Le sezioni elettorali sono state aperte venerdì mattina nell’Estremo Oriente della Russia, segnando l’inizio delle elezioni parlamentari che si svolgeranno nell’arco di tre giorni. Russia Unita, il partito del presidente Vladimir Putin, è considerato favorito per la vittoria, nel contesto del quinto anno di guerra con l’Ucraina.
Si tratta delle prime elezioni per la Duma di Stato organizzate dopo l’invasione lanciata da Mosca nel febbraio 2022. I russi votano per rinnovare i 450 seggi della camera bassa del Parlamento, mentre il voto si concluderà domenica alle 20:00, ora della Romania. Le votazioni sono iniziate in Kamčatka e Čukotka, le prime regioni degli 11 fusi orari del Paese.
Solo le formazioni che sostengono il Cremlino e la campagna militare sono state autorizzate a partecipare. Tra queste figurano il Partito Comunista, LDPR, Russia Giusta e Gente Nuova. Il partito liberale Yabloko, che aveva chiesto la fine della guerra, è stato escluso, mentre uno dei suoi leader, Lev Šlosberg, è stato incarcerato dopo aver criticato l’invasione.
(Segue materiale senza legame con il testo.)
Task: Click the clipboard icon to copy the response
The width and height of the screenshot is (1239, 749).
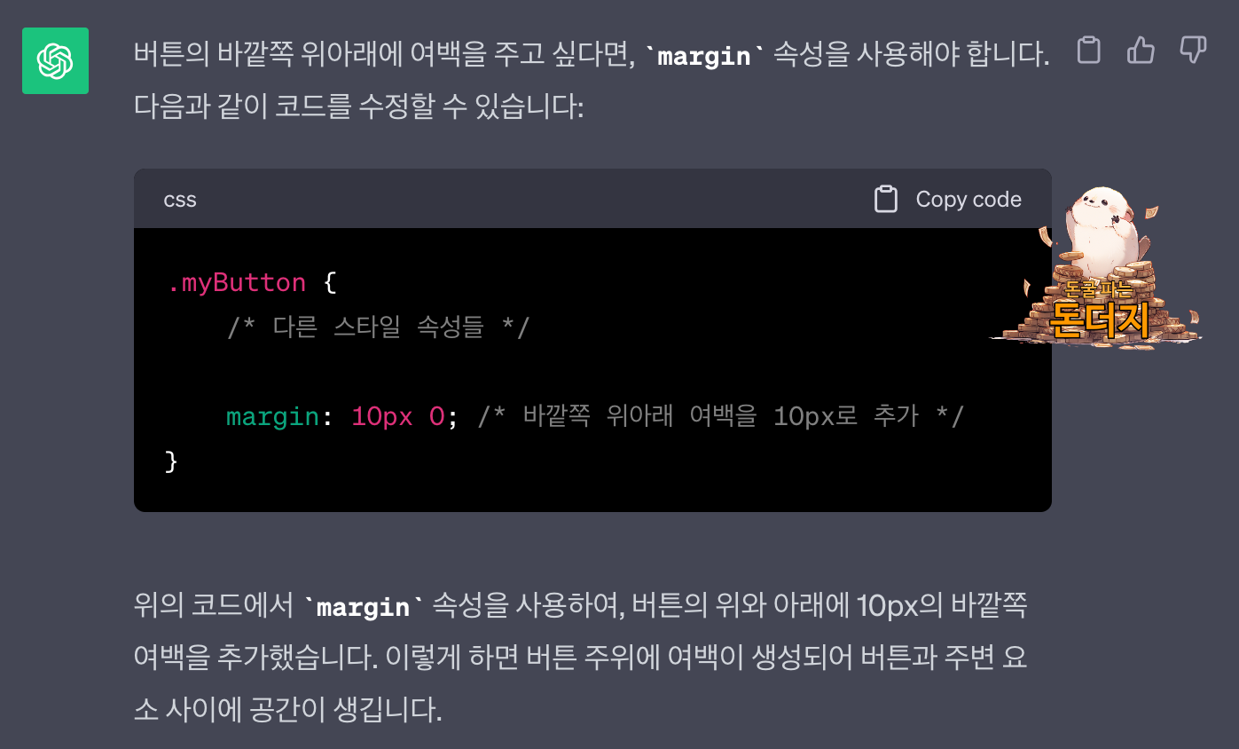Action: coord(1087,51)
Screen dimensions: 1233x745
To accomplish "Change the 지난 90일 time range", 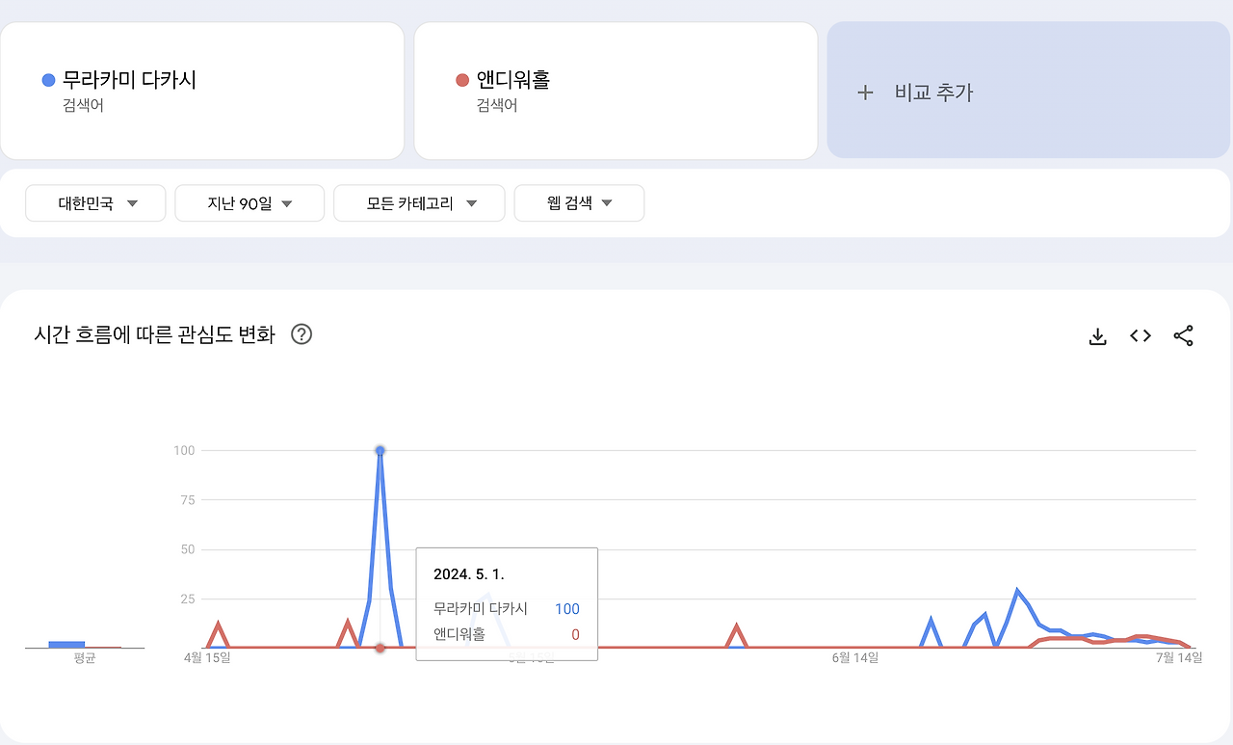I will click(x=249, y=203).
Mosca ha organizzato il voto anche nei territori ucraini occupati, mentre le critiche alla guerra sono vietate. Le elezioni offrono al Cremlino l’opportunità di valutare il sostegno pubblico al conflitto e di presentare il risultato come una conferma del sostegno a Vladimir Putin. Il presidente ha chiesto ai russi di votare per trasmettere alle truppe che «dietro ai combattenti» ci sono milioni di persone.